▽

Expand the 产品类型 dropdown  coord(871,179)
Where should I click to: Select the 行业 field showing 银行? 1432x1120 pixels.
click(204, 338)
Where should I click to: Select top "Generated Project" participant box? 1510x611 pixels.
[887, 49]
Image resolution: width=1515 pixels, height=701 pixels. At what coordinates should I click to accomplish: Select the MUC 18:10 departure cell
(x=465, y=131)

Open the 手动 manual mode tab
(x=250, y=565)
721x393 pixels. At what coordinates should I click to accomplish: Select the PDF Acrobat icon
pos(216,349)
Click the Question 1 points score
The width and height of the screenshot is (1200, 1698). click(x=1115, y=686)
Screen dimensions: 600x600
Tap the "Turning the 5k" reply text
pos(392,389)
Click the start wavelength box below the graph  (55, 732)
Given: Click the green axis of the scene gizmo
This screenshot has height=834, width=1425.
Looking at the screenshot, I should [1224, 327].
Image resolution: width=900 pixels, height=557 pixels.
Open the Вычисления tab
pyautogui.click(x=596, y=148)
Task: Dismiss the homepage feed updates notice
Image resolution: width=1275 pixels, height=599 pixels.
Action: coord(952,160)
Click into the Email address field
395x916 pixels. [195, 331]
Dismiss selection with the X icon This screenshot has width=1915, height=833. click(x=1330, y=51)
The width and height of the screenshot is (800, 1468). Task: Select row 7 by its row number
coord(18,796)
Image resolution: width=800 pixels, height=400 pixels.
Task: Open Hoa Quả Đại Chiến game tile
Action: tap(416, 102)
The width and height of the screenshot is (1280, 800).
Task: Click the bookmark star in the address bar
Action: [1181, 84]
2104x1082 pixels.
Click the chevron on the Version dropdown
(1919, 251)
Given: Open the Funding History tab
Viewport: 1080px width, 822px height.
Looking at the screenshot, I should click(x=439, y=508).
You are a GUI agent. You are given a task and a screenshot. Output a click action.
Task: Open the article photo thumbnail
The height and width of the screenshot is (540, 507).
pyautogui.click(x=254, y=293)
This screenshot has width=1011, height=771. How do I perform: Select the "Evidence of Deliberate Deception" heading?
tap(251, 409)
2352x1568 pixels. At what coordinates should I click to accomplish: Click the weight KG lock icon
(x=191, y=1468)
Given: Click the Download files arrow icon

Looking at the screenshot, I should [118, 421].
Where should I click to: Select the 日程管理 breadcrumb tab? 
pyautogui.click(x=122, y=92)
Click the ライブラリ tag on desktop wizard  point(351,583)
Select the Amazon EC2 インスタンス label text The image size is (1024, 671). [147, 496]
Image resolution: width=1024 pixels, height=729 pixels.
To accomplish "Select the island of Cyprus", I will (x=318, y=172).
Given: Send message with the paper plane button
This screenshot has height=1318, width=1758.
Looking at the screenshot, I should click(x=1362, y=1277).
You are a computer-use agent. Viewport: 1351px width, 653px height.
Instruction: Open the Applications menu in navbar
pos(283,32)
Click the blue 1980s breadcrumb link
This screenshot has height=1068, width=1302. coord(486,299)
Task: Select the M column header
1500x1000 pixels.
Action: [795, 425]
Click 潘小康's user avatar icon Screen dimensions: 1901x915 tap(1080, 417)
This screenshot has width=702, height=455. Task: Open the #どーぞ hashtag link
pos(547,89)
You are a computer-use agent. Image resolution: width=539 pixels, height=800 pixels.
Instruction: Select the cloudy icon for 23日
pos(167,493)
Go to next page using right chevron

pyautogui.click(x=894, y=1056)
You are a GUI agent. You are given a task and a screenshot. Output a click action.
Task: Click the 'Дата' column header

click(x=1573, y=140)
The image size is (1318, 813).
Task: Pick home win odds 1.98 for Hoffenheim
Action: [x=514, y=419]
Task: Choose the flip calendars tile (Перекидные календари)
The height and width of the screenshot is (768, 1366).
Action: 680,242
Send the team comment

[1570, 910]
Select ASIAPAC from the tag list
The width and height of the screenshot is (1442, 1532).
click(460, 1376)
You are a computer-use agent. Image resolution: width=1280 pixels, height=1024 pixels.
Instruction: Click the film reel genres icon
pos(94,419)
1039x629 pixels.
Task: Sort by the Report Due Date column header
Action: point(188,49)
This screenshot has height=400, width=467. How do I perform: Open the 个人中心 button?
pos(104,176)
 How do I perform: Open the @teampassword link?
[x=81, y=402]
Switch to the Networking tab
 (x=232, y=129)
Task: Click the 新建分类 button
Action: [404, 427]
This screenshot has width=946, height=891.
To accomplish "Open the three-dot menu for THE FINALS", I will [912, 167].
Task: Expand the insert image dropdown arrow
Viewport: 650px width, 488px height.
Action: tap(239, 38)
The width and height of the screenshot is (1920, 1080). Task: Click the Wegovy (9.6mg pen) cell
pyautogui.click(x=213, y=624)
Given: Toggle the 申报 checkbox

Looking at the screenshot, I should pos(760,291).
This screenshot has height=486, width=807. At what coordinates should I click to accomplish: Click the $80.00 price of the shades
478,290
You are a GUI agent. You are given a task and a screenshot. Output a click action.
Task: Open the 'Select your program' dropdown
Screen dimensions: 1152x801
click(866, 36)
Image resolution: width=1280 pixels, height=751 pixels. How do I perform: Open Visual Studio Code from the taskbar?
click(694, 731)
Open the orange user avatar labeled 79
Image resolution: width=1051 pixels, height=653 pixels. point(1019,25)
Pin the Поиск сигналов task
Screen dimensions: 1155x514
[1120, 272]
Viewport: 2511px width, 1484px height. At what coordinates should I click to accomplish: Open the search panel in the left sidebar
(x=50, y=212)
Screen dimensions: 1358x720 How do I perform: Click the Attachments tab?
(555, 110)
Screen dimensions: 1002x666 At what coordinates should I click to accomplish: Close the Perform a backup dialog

△

Exercise objective:
Each of the entries above is to be repeated exactly.

Problem solution:
Expand the 产品类型 dropdown  coord(871,179)
Where should I click to: Select the 行业 field showing 银行? 1432x1120 pixels.
click(204, 338)
Where should I click to: Select top "Generated Project" participant box? 1510x611 pixels.
[887, 49]
Image resolution: width=1515 pixels, height=701 pixels. At what coordinates should I click to accomplish: Select the MUC 18:10 departure cell
(x=465, y=131)

Open the 手动 manual mode tab
(x=250, y=565)
721x393 pixels. At what coordinates should I click to accomplish: Select the PDF Acrobat icon
pos(216,349)
Click the Question 1 points score
The width and height of the screenshot is (1200, 1698). click(x=1115, y=686)
Screen dimensions: 600x600
Tap the "Turning the 5k" reply text
pos(392,389)
Click the start wavelength box below the graph  (55, 732)
Given: Click the green axis of the scene gizmo
This screenshot has height=834, width=1425.
Looking at the screenshot, I should [1224, 327].
Image resolution: width=900 pixels, height=557 pixels.
Open the Вычисления tab
pyautogui.click(x=596, y=148)
Task: Dismiss the homepage feed updates notice
Image resolution: width=1275 pixels, height=599 pixels.
Action: coord(952,160)
Click into the Email address field
395x916 pixels. [195, 331]
Dismiss selection with the X icon This screenshot has width=1915, height=833. click(x=1330, y=51)
The width and height of the screenshot is (800, 1468). Task: Select row 7 by its row number
coord(18,796)
Image resolution: width=800 pixels, height=400 pixels.
Task: Open Hoa Quả Đại Chiến game tile
Action: tap(416, 102)
The width and height of the screenshot is (1280, 800).
Task: Click the bookmark star in the address bar
Action: [1181, 84]
2104x1082 pixels.
Click the chevron on the Version dropdown
(1919, 251)
Given: Open the Funding History tab
Viewport: 1080px width, 822px height.
Looking at the screenshot, I should click(x=439, y=508).
You are a GUI agent. You are given a task and a screenshot. Output a click action.
Task: Open the article photo thumbnail
The height and width of the screenshot is (540, 507).
pyautogui.click(x=254, y=293)
This screenshot has width=1011, height=771. How do I perform: Select the "Evidence of Deliberate Deception" heading?
tap(251, 409)
2352x1568 pixels. At what coordinates should I click to accomplish: Click the weight KG lock icon
(x=191, y=1468)
Given: Click the Download files arrow icon

Looking at the screenshot, I should [118, 421].
Where should I click to: Select the 日程管理 breadcrumb tab? 
pyautogui.click(x=122, y=92)
Click the ライブラリ tag on desktop wizard  point(351,583)
Select the Amazon EC2 インスタンス label text The image size is (1024, 671). [147, 496]
Image resolution: width=1024 pixels, height=729 pixels.
To accomplish "Select the island of Cyprus", I will (x=318, y=172).
Given: Send message with the paper plane button
This screenshot has height=1318, width=1758.
Looking at the screenshot, I should click(x=1362, y=1277).
You are a computer-use agent. Viewport: 1351px width, 653px height.
Instruction: Open the Applications menu in navbar
pos(283,32)
Click the blue 1980s breadcrumb link
This screenshot has height=1068, width=1302. coord(486,299)
Task: Select the M column header
1500x1000 pixels.
Action: [795, 425]
Click 潘小康's user avatar icon Screen dimensions: 1901x915 tap(1080, 417)
This screenshot has width=702, height=455. Task: Open the #どーぞ hashtag link
pos(547,89)
You are a computer-use agent. Image resolution: width=539 pixels, height=800 pixels.
Instruction: Select the cloudy icon for 23日
pos(167,493)
Go to next page using right chevron

pyautogui.click(x=894, y=1056)
You are a GUI agent. You are given a task and a screenshot. Output a click action.
Task: Click the 'Дата' column header

click(x=1573, y=140)
The image size is (1318, 813).
Task: Pick home win odds 1.98 for Hoffenheim
Action: [x=514, y=419]
Task: Choose the flip calendars tile (Перекидные календари)
The height and width of the screenshot is (768, 1366).
Action: 680,242
Send the team comment

[1570, 910]
Select ASIAPAC from the tag list
The width and height of the screenshot is (1442, 1532).
click(460, 1376)
You are a computer-use agent. Image resolution: width=1280 pixels, height=1024 pixels.
Instruction: Click the film reel genres icon
pos(94,419)
1039x629 pixels.
Task: Sort by the Report Due Date column header
Action: point(188,49)
This screenshot has height=400, width=467. How do I perform: Open the 个人中心 button?
pos(104,176)
 How do I perform: Open the @teampassword link?
[x=81, y=402]
Switch to the Networking tab
 (x=232, y=129)
Task: Click the 新建分类 button
Action: [404, 427]
This screenshot has width=946, height=891.
To accomplish "Open the three-dot menu for THE FINALS", I will [912, 167].
Task: Expand the insert image dropdown arrow
Viewport: 650px width, 488px height.
Action: tap(239, 38)
The width and height of the screenshot is (1920, 1080). Task: Click the Wegovy (9.6mg pen) cell
pyautogui.click(x=213, y=624)
Given: Toggle the 申报 checkbox

Looking at the screenshot, I should pos(760,291).
This screenshot has height=486, width=807. At what coordinates should I click to accomplish: Click the $80.00 price of the shades
478,290
You are a GUI agent. You are given a task and a screenshot. Output a click action.
Task: Open the 'Select your program' dropdown
Screen dimensions: 1152x801
click(866, 36)
Image resolution: width=1280 pixels, height=751 pixels. How do I perform: Open Visual Studio Code from the taskbar?
click(694, 731)
Open the orange user avatar labeled 79
Image resolution: width=1051 pixels, height=653 pixels. point(1019,25)
Pin the Поиск сигналов task
Screen dimensions: 1155x514
[1120, 272]
Viewport: 2511px width, 1484px height. At what coordinates should I click to accomplish: Open the search panel in the left sidebar
(x=50, y=212)
Screen dimensions: 1358x720 How do I perform: Click the Attachments tab?
(555, 110)
Screen dimensions: 1002x666 At what coordinates should I click to accomplish: Close the Perform a backup dialog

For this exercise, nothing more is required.